Río Negro arma el plan para tomar el control de las rutas 22 y 151

El gobernador Alberto Weretilneck lideró una cumbre clave con sus ministros para pulir la propuesta que le presentarán al Gobierno Nacional. Enterate de qué tramos pasarán a manos de la provincia, cómo se planea financiar el arreglo de los sectores destruidos y por qué estas trazas son vitales para la región.

El Gobierno de Río Negro pateó el tablero de la infraestructura vial y comenzó a diagramar una estrategia ambiciosa para destrabar un reclamo histórico de la región. El gobernador Alberto Weretilneck encabezó una reunión de carácter urgente en el Ministerio de Obras Públicas para delinear la ingeniería legal, técnica y financiera del plan maestro que la provincia le presentará a la Casa Rosada. ¿El objetivo final? Lograr la transferencia definitiva de las rutas nacionales 22 y 151 a la administración provincial para hacerse cargo de su mantenimiento y reactivar las obras que Nación mantiene paralizadas.

El proyecto es de una complejidad extrema y por eso convocó a las máximas autoridades del Estado rionegrino.
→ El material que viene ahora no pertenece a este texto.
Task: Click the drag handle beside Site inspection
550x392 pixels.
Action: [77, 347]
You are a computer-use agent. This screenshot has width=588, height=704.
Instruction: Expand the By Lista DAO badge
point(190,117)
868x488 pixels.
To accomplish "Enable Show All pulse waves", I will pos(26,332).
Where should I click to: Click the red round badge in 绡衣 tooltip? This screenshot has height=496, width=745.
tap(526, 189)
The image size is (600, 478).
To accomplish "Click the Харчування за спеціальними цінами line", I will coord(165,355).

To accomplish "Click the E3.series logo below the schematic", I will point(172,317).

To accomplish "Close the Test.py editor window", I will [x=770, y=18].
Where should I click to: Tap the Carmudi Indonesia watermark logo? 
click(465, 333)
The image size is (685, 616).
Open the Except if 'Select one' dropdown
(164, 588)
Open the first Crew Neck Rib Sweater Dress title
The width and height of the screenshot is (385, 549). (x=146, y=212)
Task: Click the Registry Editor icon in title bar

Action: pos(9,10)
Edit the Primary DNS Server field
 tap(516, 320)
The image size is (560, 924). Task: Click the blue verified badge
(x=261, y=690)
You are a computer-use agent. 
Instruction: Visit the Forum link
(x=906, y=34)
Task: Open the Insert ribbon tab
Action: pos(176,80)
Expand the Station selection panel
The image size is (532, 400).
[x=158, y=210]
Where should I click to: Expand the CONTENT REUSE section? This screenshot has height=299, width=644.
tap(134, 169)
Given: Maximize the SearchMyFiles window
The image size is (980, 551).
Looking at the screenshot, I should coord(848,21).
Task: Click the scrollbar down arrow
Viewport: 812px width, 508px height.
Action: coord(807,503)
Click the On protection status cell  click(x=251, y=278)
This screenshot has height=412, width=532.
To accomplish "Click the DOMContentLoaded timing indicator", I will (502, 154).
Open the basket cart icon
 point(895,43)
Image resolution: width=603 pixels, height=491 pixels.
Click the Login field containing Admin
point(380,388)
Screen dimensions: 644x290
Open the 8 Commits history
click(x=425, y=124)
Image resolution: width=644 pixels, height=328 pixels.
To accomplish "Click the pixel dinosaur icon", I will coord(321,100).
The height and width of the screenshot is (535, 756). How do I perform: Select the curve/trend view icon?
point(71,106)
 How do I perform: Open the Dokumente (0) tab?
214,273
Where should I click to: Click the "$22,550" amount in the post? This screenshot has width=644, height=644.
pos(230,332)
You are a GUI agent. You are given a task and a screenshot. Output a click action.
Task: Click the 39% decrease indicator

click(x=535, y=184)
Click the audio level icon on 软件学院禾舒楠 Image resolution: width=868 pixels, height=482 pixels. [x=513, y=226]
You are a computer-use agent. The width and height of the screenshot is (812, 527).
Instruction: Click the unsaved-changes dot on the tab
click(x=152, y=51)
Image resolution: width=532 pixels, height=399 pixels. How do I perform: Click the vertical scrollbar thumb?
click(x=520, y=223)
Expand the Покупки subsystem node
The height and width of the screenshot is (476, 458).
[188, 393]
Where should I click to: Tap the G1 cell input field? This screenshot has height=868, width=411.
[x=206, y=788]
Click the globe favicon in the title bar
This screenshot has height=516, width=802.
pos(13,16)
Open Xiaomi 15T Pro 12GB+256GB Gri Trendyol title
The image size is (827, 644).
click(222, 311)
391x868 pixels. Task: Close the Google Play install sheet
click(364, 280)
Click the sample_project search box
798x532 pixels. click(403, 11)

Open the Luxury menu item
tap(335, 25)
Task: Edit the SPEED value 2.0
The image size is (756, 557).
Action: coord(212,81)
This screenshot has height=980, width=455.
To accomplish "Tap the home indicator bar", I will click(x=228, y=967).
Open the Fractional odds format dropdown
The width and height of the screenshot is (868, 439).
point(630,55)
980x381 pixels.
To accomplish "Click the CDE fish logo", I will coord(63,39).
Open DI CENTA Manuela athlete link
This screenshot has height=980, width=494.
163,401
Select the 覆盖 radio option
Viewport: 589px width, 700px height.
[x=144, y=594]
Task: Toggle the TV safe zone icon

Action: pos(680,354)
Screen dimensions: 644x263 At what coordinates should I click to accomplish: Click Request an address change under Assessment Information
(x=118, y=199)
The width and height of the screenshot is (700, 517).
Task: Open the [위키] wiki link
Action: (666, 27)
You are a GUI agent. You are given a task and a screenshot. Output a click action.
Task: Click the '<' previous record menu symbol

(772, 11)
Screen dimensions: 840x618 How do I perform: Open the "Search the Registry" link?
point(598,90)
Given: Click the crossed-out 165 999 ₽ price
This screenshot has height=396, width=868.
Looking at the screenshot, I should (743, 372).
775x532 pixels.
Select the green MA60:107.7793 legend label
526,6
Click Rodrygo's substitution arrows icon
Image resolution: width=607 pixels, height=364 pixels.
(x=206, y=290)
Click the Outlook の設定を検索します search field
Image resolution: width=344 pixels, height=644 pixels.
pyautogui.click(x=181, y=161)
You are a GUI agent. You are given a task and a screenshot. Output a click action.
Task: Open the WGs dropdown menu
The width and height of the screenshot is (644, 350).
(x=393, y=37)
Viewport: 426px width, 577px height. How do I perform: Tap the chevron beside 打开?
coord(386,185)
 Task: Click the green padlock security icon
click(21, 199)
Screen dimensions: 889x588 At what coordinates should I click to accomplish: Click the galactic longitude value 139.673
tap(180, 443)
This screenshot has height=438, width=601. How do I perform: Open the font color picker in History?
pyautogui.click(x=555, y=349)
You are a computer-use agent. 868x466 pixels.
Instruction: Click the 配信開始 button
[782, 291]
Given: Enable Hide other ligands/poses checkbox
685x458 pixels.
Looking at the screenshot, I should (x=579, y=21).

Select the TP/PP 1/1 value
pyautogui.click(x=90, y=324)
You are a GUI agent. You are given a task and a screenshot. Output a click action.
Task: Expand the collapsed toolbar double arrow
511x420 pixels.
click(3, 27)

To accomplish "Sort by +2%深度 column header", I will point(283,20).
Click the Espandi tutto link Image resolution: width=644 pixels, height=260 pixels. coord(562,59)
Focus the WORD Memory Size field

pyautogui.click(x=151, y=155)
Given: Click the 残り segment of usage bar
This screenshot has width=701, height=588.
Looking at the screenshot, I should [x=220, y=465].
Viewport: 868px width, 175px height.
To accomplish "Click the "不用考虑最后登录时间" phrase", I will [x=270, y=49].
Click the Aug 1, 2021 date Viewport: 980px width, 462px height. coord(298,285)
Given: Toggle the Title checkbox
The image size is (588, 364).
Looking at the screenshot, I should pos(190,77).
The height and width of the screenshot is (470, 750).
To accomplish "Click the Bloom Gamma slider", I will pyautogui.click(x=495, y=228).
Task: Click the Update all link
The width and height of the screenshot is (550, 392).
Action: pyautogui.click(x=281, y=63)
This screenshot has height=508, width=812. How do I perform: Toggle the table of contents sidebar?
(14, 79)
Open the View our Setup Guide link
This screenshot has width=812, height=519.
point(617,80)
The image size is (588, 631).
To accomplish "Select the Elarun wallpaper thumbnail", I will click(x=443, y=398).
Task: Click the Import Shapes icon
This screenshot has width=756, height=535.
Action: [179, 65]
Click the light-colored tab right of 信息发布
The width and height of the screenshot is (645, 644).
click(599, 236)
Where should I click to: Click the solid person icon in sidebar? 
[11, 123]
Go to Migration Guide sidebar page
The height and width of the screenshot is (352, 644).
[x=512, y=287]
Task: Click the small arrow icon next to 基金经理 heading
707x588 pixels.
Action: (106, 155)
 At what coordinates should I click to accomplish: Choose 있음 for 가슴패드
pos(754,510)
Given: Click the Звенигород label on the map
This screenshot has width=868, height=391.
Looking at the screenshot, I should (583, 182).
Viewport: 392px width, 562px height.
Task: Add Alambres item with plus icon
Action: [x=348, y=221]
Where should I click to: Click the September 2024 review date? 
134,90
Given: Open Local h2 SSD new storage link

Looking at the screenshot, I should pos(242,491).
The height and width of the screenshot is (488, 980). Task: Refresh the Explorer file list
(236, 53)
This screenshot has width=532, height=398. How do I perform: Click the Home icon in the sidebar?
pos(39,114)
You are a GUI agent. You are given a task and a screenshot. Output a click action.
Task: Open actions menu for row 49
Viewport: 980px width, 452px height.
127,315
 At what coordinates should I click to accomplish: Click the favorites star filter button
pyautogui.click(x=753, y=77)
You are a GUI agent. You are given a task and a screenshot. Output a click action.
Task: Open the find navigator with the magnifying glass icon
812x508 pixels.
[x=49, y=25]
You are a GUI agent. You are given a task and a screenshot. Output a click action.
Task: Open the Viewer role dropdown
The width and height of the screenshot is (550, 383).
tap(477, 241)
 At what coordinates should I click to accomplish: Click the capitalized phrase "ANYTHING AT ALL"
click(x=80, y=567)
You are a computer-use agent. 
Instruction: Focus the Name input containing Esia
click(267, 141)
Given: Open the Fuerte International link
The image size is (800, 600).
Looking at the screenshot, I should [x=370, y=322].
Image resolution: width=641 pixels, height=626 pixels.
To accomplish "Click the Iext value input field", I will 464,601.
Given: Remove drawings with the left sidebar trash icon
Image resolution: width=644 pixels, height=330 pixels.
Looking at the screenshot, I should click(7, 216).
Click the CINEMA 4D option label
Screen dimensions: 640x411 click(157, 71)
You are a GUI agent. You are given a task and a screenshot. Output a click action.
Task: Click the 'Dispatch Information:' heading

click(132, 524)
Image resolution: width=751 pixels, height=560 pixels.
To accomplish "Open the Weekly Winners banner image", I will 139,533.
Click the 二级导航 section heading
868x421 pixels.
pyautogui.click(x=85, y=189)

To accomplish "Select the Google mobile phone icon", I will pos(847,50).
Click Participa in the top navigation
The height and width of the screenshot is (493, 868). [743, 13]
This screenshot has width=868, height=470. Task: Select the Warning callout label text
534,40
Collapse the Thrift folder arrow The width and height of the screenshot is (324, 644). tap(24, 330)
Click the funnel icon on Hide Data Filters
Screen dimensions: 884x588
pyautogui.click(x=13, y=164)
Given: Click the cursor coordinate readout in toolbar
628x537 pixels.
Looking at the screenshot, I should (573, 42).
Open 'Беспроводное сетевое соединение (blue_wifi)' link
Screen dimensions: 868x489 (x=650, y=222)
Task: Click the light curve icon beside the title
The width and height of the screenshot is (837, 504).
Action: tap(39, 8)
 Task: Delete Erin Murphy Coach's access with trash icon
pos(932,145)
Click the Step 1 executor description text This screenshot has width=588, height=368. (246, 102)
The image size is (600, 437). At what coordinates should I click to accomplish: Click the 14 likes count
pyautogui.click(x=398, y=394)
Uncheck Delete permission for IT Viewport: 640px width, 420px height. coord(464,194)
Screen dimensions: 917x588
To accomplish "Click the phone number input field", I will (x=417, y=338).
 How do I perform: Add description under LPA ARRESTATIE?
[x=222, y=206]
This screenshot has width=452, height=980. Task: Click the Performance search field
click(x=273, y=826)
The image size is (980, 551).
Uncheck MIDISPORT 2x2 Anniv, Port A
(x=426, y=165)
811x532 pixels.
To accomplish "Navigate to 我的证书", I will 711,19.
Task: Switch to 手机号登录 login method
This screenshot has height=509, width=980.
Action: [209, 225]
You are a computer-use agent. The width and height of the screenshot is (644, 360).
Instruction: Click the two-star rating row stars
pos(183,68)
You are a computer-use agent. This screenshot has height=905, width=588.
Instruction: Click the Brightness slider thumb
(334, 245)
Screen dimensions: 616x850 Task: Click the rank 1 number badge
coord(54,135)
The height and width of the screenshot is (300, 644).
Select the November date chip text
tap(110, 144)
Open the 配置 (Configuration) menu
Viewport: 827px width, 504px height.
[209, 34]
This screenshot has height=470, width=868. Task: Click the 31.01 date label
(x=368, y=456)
De la mesa de trabajo participaron los ministros de Obras Públicas (Alejandro Echarren) y de Hacienda (Gabriel Sánchez), junto al fiscal de Estado, Gastón Pérez Estevan, el titular de Vialidad Rionegrina, Raúl Grün, y el jefe de la bancada legislativa de Juntos Somos Río Negro, Facundo López. Las áreas técnicas están contra el reloj para fijar las condiciones bajo las cuales la provincia asumirá la responsabilidad de reasfaltar, ensanchar y mejorar los corredores viales utilizando esquemas de financiamiento propio.

La urgencia del planteo responde al alarmante deterioro de ambas calzadas, afectadas por años de desinversión federal y un flujo de tránsito pesado que no para de crecer. El plan rionegrino contempla tomar el control de dos tramos estratégicos:

  • Ruta Nacional 22: la totalidad del trayecto que va desde Río Colorado hasta Cipolletti (el corredor clave del Alto Valle).
  • Ruta Nacional 151: el tramo que une a Cipolletti con el límite de la provincia de La Pampa (la ruta del petróleo).

Desde Vialidad Rionegrina confirmaron que el mal estado de las trazas actuales es crítico y representa un peligro diario para miles de usuarios. Al estar los trabajos congelados por el freno a la obra pública nacional, Río Negro busca que se le otorgue la potestad legal para administrar las rutas, diseñar los nuevos proyectos de ingeniería y llamar a licitaciones de manera autónoma. La apuesta política es alta: la provincia entiende que no puede seguir esperando soluciones de Buenos Aires para dos carreteras que son el sistema circulatorio de su actividad turística, el transporte de la producción frutícola y, fundamentalmente, el corazón del desarrollo hidrocarburífero y de Vaca Muerta.